* Directions
Find the lines below that contain the string "Toggle". Copy each one.

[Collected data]
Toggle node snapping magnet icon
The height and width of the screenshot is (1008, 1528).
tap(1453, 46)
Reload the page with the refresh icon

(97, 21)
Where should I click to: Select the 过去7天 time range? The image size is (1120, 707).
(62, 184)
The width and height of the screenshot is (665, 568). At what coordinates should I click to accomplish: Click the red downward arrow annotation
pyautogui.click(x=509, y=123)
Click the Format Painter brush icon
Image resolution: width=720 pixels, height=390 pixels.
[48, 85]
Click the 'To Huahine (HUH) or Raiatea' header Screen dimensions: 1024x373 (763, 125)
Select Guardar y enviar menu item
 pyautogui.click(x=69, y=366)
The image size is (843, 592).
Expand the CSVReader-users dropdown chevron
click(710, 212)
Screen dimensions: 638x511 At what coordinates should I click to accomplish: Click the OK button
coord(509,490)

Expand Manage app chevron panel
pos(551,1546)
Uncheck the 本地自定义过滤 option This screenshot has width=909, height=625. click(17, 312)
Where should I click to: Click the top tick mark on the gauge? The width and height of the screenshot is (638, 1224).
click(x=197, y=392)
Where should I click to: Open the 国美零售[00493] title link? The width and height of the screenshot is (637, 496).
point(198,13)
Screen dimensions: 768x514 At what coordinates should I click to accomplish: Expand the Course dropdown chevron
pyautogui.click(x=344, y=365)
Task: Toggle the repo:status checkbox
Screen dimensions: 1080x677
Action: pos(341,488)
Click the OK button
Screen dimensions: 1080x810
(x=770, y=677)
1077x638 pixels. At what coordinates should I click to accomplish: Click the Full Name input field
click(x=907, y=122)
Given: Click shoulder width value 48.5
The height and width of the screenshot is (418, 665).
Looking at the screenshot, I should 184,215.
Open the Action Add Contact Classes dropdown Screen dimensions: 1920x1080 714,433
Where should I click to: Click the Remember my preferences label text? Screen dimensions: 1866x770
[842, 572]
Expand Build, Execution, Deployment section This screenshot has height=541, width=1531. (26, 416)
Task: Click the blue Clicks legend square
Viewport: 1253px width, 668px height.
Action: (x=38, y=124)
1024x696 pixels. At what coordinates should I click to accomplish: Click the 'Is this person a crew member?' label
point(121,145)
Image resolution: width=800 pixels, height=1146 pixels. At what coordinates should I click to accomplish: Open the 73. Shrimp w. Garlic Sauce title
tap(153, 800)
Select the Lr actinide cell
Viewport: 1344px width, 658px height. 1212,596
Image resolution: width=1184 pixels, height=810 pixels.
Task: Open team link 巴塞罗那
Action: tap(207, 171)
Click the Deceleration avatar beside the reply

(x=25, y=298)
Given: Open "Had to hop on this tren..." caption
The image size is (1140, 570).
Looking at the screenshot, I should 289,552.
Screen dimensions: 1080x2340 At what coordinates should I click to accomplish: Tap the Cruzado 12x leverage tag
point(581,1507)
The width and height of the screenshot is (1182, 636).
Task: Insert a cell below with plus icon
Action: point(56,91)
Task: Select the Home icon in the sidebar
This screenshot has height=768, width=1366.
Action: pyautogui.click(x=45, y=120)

* Problem solution
Toggle node snapping magnet icon
Task: Toggle the repo:status checkbox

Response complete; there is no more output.